Firasat

22 1 0
                                    

Forever..we are young.
Narineun kkoccipbi sairo.
Hemaeeo dalline I miro.
Forever we are young.

"Kak, bangun kak, alarmnya sudah bunyi dari tadi lho."

Aku memicingkan mata, silau menatap siluet Mama yang membelakangi lampu kamarku.

"Lima menit lagi ya ma." gumamku  seraya kembali bergelung dalam selimut jarik yang tipis.

"Apanya yang lima menit lagi? Kakak berangkat kerja tidak? Apa sudah WFH? Ini sudah jam 5.30 lho."

Deg!

Seketika mataku sempurna terjaga, nanar menatap jam dinding yang tidak terlihat jelas angkanya.

"Kenapa Mama tidak bangunin aku dari tadi? Aku bisa telat sampai tempat kerja. Duh sudah jam segini pula. Biasanya kan Mama selalu bohong bilang jam 6.00 padahal masih jam 5.00."

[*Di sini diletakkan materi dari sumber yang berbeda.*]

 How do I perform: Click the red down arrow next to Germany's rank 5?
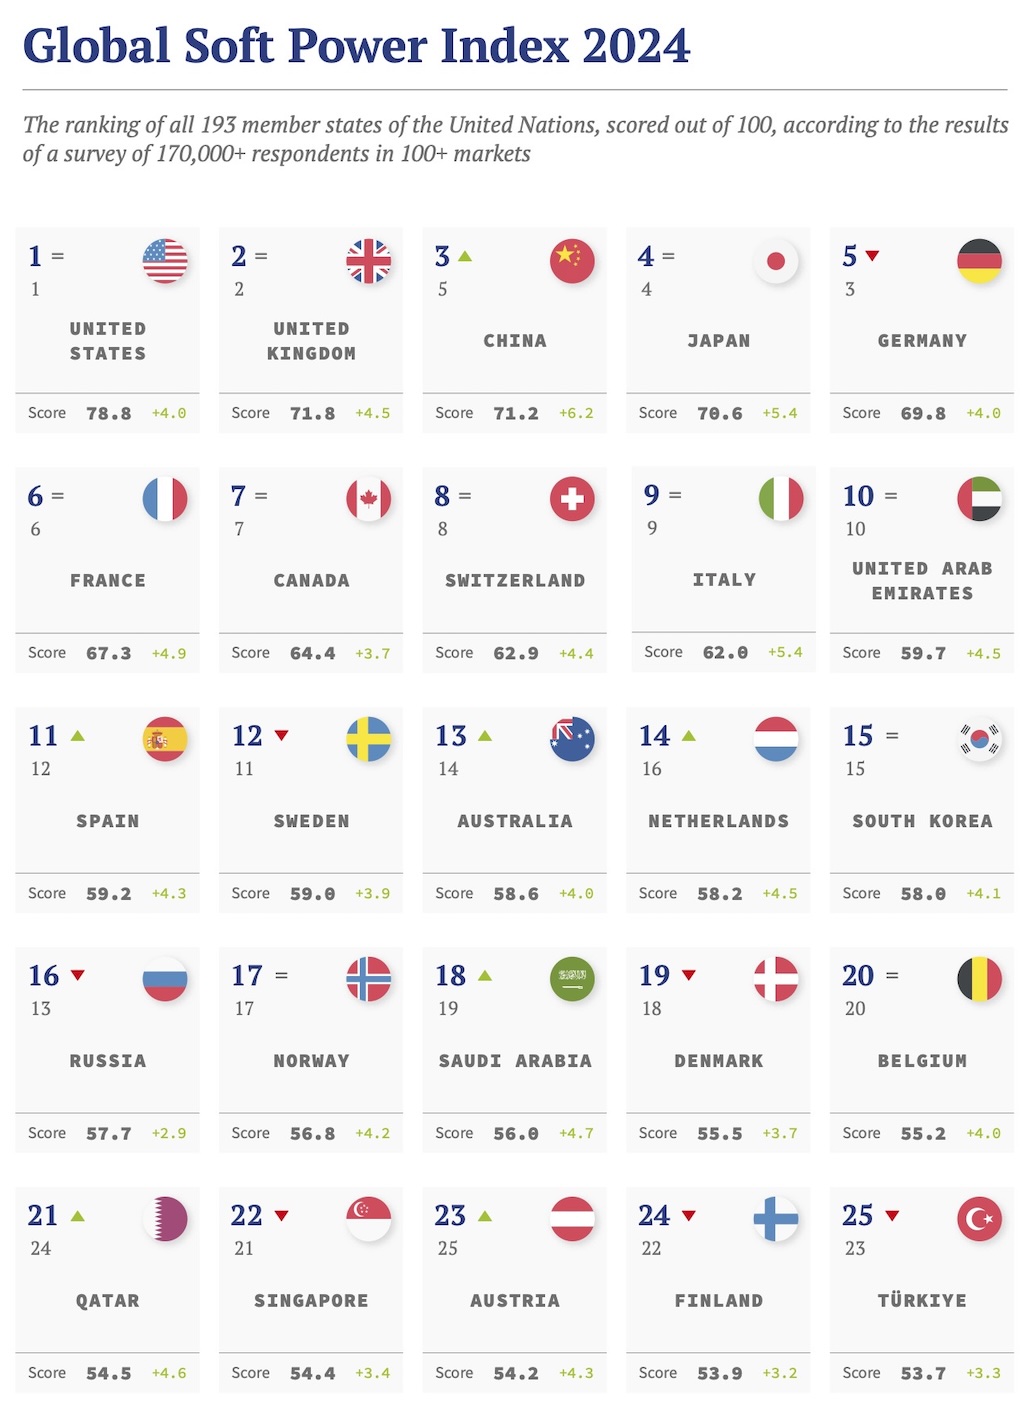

Aku buru-buru bangun meraih handuk dan peralatan mandi.

"Makan dulu aja Kak, sudah Mama siapin. Tidak baik bangun tidur langsung mandi, nanti sakit. Ayo makan dulu."

Demi melihat Mama yang membawa sepiring sayur dan semangkok nasi ke kamarku, aku menurut.

"Mama tidak perlu bawa ini ke kamar, aku kan bisa ambil sendiri di dapur."

Mama tersenyum, "Di makan ya biar sehat."

Aku tersenyum kecil merasakan perhatian Mama yang tidak pernah berubah memperlakukanku seperti anak kecil.

"Kak, ini Bapak buatin susu, biar kuat. Di minum ya."

Aku menerima susu buatan Bapak, "Kok tumben pak?"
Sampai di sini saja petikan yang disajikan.